Newman College, Melbourne

The following talk was given by Sister Angela LSP during a forum on the topic of
​ “Dying: the Inevitable, and choices….Are we ready?"

‘How great is your name, O Lord my God, through all the earth’
When I see the heavens, the work of your hands,
The moon and stars which you arranged,
What is man that you should keep him in mind?
Mortal man that you care for him?
Yet you have made him little less than a god” (Ps.8)

Dying:  Choices: Are we ready?
As Little Sisters of the Poor, our readiness to face the possibility of legislated Assisted Dying, consists in bearing witness to respect for the life of every person, made in the image and likeness of God, and in supporting those who carry a burden which is seemingly too heavy and which could lead to the thought that it is ‘better to finish it all’.

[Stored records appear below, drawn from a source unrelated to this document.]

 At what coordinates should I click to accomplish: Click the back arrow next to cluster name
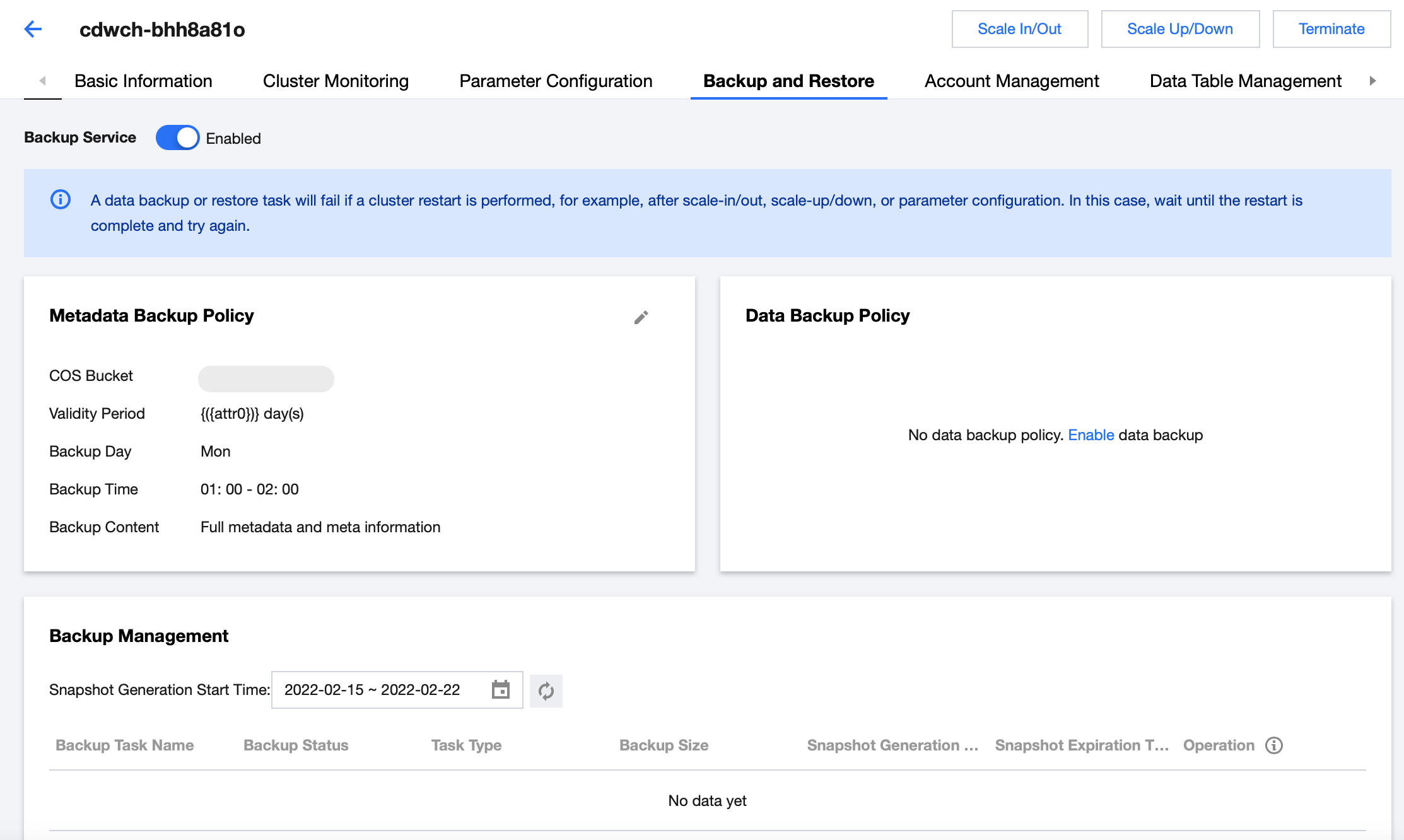pyautogui.click(x=33, y=29)
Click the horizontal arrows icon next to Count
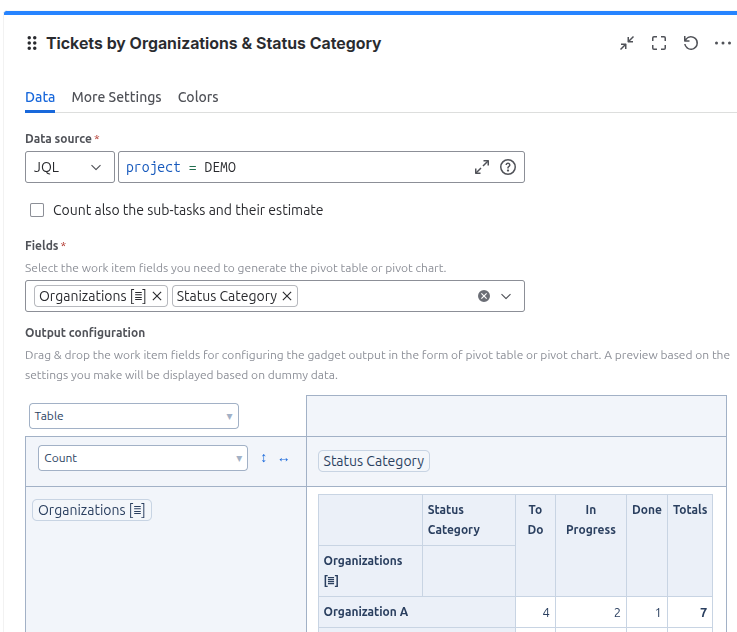 (284, 458)

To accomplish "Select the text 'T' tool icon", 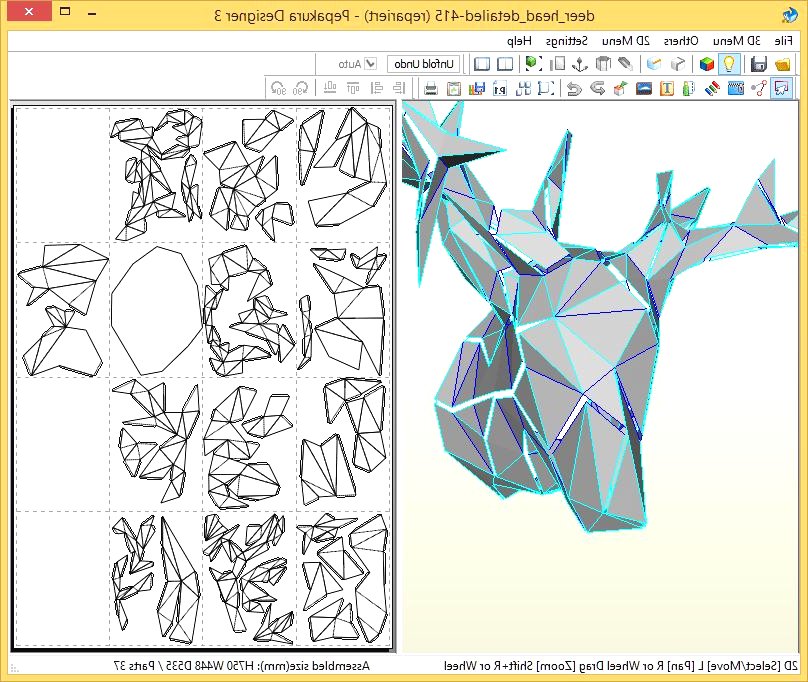I will click(665, 89).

Accompanying the person who is dying, is an integral part of the mission of the Little Sisters of the Poor. It is the summit of our apostolate, which consists in providing a Home for the elderly poor.
We are committed to giving skilled quality care to the elderly. In our Homes where the person is accompanied, we rarely hear a request to end it all. One will sometimes hear: ‘I am afraid of dying in pain’. With skilled palliative care and modern drugs, pain can be controlled and comfort given.
Each member of staff has a role to play and great collaboration is needed within the team so as to ensure that together we work to provide the greatest comfort for the Resident and every help and support for their loved ones.
We value our tradition of providing a constant, prayerful presence to those who have entered the dying process and we invite all those who collaborate with us  – our Chaplain, staff, Associates, volunteers, families of the residents - to participate in this most sacred moment of a person’s life.
St. John Paul 11 once wrote, “… the temptation to give up in utter desperation, is above all a request for companionship, sympathy and support in the time of trial. It is a plea for help to keep on hoping when all human hopes fail” (E.V. no.67)
Even though our Foundress did not mention the term ‘palliative care’, she had its spirit and intuition. She used all the means available to her to bring comfort and pain relief and she surrounded the elderly with thoughtful attentions, visiting them and increasing contact with their families. Following in her footsteps, the Little Sisters have done this for more than 150 years.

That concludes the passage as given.